One difficulty in using ion mobility (IM) mass spectrometry (MS) to improve the specificity of peptide ion assignments is that IM separations are performed using a range of pressures, gas compositions, temperatures, and modes of separation, which makes it challenging to rapidly extract accurate shape parameters. We report collision cross section values (Ω) in both He and N₂ gases for 113 peptide ions determined directly from drift times measured in a low-pressure, ambient temperature drift cell with radio-frequency (rf) ion confinement. These peptide ions have masses ranging from 231 to 2969 Da, Ω_He of 89–616 Å², and Ω_N₂ of 151–801 Å²; thus, they are ideal for calibrating results from proteomics experiments. These results were used to quantify the errors associated with traveling-wave Ω measurements of peptide ions and the errors concomitant with using drift times measured in N₂ gas to estimate Ω_He. More broadly, these results enable the rapid and accurate determination of calibrated Ω for peptide ions, which could be used as an additional parameter to increase the specificity of assignments in proteomics experiments.

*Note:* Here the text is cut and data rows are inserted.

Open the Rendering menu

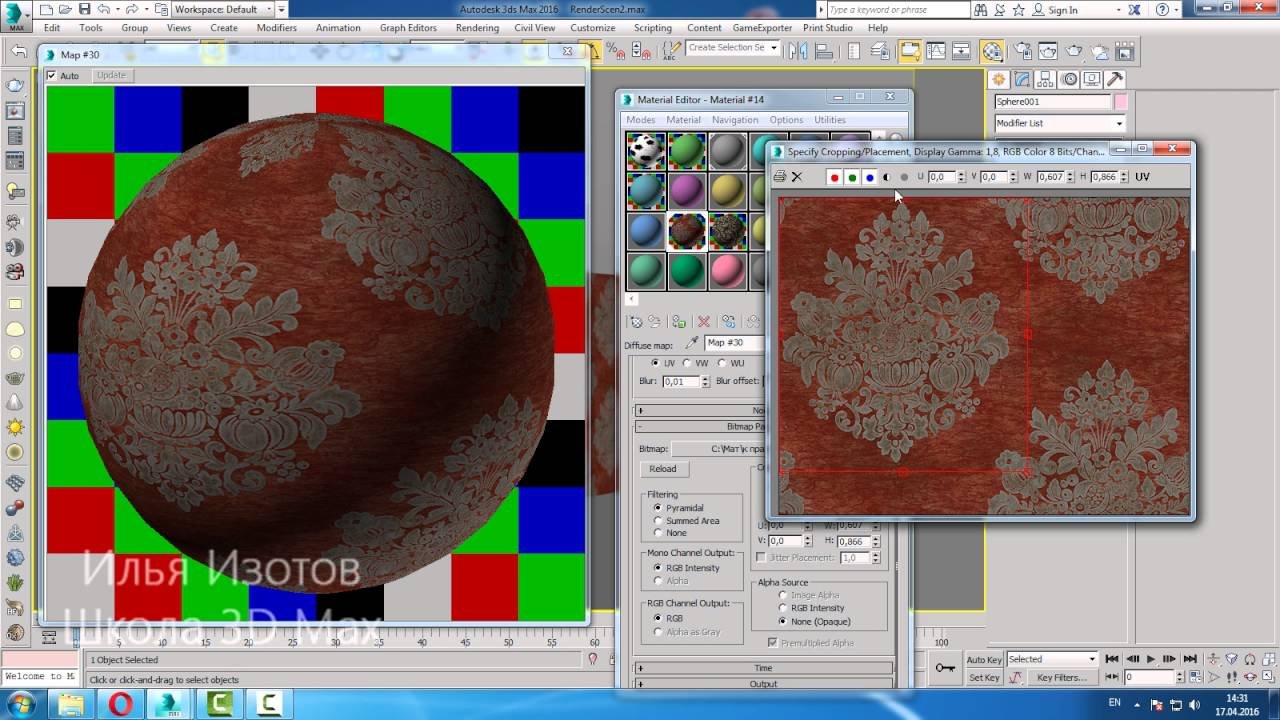pyautogui.click(x=477, y=28)
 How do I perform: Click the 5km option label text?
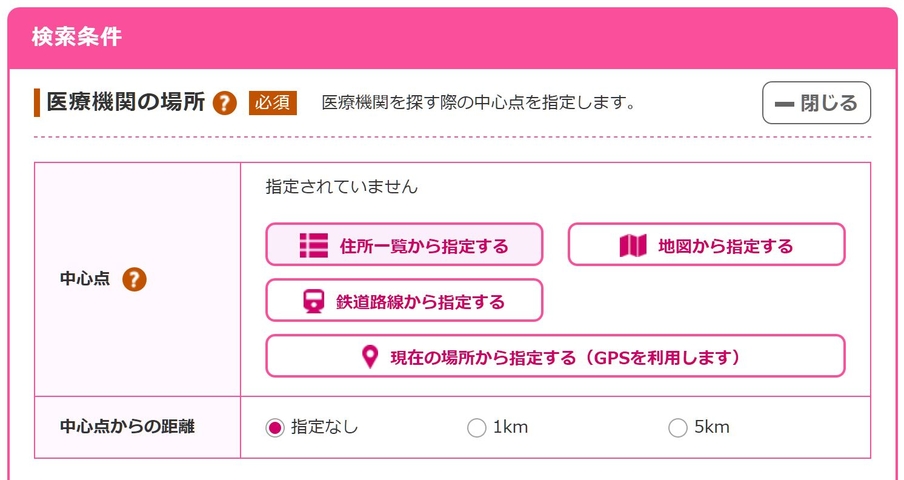pyautogui.click(x=712, y=427)
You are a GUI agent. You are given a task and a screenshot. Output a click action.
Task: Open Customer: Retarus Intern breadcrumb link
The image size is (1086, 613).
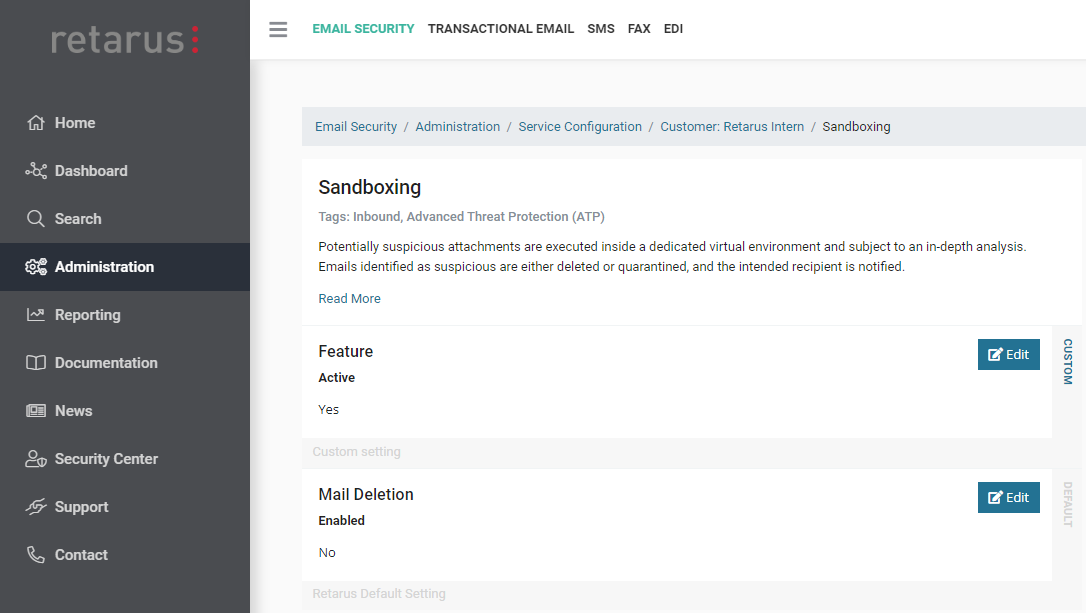point(732,127)
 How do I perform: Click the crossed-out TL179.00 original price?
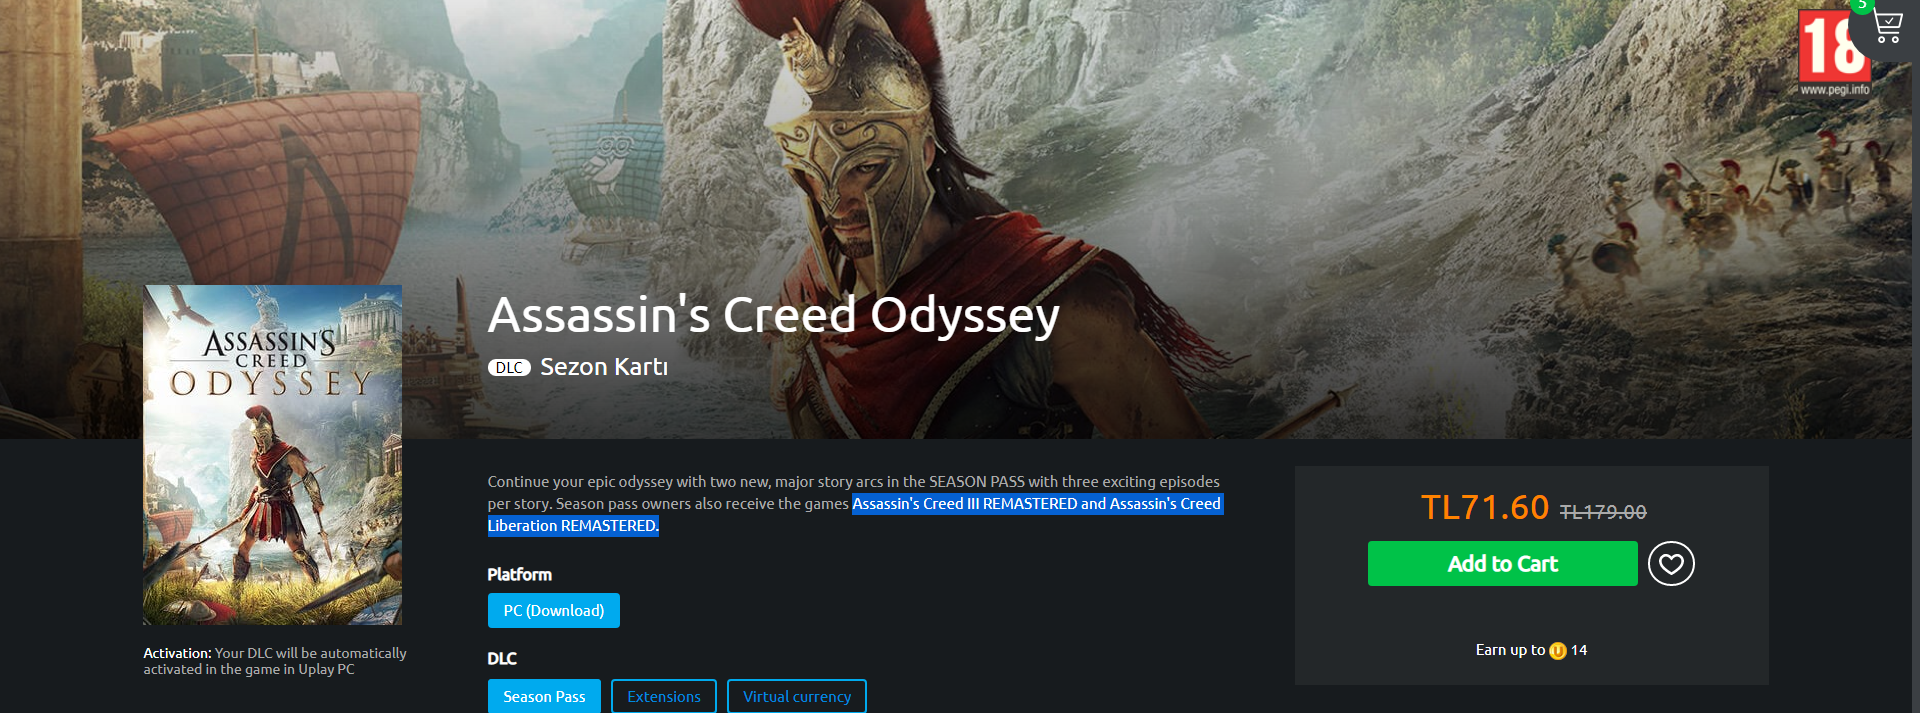point(1603,512)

Ion Mobility Mass Spectrometry of Peptide Ions: Effects of Drift Gas and Calibration Strategies Matthew F. Bush, Iain D. G. Campuzano, Carol V. Robinson. Anal. Chem. 2012, 84, 7124–7130.

Dec. 2011Sep. 2012

New Article in Analytical Chemistry

Collision cross sections (CCS) for a set of drug-like molecules were measured using RF-confining drift tube ion mobility experiments in both helium and nitrogen gases. These results enabled accurate calibrated CCS using traveling-wave ion mobility experiments and improved accuracy CCS calculations for ions in nitrogen gas. These experiments demonstrate that ion mobility is sensitive to very subtle differences in molecular structure, including differentiation of the diastereomers betamethasone (left) and dexamethasone (right).

Structural Characterization of Drug-like Compounds by Ion Mobility Mass Spectrometry: Comparison of Theoretical and Experimentally Derived Nitrogen Collision Cross-sections Iain Campuzano, Matthew F. Bush, Carol V. Robinson, Claire Beaumont, Keith Richardson, Hyungjun Kim, Hugh I. Kim. Anal. Chem. 2012, 84, 1026-1033.

Dec. 2011Sep. 2012

New Frontiers Article in Chemical Physics Letters

One challenge in interpreting results from mass spectrometry experiments is that the structures of protein complexes in the gas phase may differ from those in solution. Here, we investigate the stabilization properties of trisH+, a non-volatile electrospray buffer component, by experimentally characterizing the unfolding and dissociation of three gas-phase tetrameric protein complexes. We find that trisH+ preferentially stabilizes the compact native-like state of these protein complexes.

Gas-Phase Protein Assemblies: Unfolding Landscapes and Preserving Native-Like Structures Using Noncovalent Adducts Joanna Freekea, Matthew F. Bush, Carol V. Robinson, Brandon T. Ruotolo. Chem. Phys. Lett. 2012, 524, 1-9.